I did the tex thing, but for some reason when I write more than one line of it I get a page load error. Been trying different combinations for about 40 minutes so I decided I'll try again later and post this for now.

The problem I have now is getting theta back in terms of u.

Thanks

EDIT: Hang on....... theta = arcsinh(u)?
if it's that simple I'm gonna be kicking myself!

Last edited: Sep 30, 2008
9. Sep 30, 2008

### Dick

Ok, arcsinh(u)=B*x+C. u=y'. You still have to get back to y. Sometimes the tex thing can be frustrating. But I'm not using tex, and you understand me, right?

Last edited: Sep 30, 2008
10. Sep 30, 2008

### Rake-MC

so $$y = \int sinh(Bx+C)dx = \int sinh(Bx)dx + \int Cdx = \frac{1}{B}cosh(Bx) + Cx + D$$

The only thing I'm not sure about here is whether or not I'm allowed to take the C out of the sinh function, I think I am allowed to because it's an arbitrary constant.

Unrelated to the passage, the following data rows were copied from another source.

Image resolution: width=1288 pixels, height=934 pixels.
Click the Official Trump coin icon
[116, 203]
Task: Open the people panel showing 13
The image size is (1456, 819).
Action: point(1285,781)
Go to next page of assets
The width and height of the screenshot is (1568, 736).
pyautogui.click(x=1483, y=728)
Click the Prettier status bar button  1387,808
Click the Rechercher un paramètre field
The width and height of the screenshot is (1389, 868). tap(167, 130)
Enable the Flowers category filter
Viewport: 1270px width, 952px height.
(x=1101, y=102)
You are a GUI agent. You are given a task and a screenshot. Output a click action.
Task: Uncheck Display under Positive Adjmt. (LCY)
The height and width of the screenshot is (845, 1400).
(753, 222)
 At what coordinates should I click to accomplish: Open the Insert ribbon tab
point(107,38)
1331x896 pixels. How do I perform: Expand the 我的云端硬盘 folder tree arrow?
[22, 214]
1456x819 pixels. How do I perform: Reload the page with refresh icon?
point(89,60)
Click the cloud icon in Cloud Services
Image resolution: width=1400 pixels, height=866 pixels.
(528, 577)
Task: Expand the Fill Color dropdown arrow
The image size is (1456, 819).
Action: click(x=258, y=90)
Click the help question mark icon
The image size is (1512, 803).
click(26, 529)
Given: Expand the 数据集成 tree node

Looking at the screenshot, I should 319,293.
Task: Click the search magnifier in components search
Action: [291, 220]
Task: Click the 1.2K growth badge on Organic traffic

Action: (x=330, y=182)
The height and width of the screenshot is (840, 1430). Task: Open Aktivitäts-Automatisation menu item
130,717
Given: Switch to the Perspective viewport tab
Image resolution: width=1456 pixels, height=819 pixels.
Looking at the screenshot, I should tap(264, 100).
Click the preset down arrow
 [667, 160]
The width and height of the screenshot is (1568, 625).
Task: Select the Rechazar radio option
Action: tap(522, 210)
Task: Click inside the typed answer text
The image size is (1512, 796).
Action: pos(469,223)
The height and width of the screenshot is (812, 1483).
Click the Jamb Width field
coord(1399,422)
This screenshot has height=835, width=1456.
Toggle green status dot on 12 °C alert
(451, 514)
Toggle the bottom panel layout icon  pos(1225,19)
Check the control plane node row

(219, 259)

However if I'm not allowed to, I might need a helping hand in doing the integral because I'm not sure how I'd go about it.

Pretty sure this is correct though, and I do have the correct number of constants!

11. Sep 30, 2008

### Dick

You aren't allowed to take C outside of the sinh. You have to live with that. Can't you still integrate sinh(Bx+C) without making that mistake? Just substitute u=Bx+C and integrate.

12. Sep 30, 2008

### Rake-MC

Okay hopefully this is the last time..

$$dx = \frac{du}{B}$$

$$y = \int sinh(u)dx \int \frac{1}{B} sinh(u)du = \frac{1}{B} cosh(u) + D = \frac{1}{B} cosh(Bx + C) + D$$

Thanks for being so patient, I know this is really frustrating!!

13. Sep 30, 2008

### Dick

It's not half as frustrating as most. In fact, it's not frustrating at all. Yes, y=cosh(Bx+C)/B+D. If you have any doubts, put it back into the ODE and try it. The only thing frustrating here is that I have to keep scrolling my pages back and forth because of your oversized scans.

Last edited: Sep 30, 2008
14. Oct 2, 2008

### jeffreylze

Referring to part (a) , I dont quite get it. If F'(x) = f(x), how do you solve the integral f(t) dt to get f(x)? Mine giving me a headstart to this? Thanks

15. Oct 2, 2008

### Dick

To get the integral of f(t) from 0 to x, you find an antiderivative F (such that F'=f) and evaluate F(x)-F(0), right? So the derivative of that integral is f(x).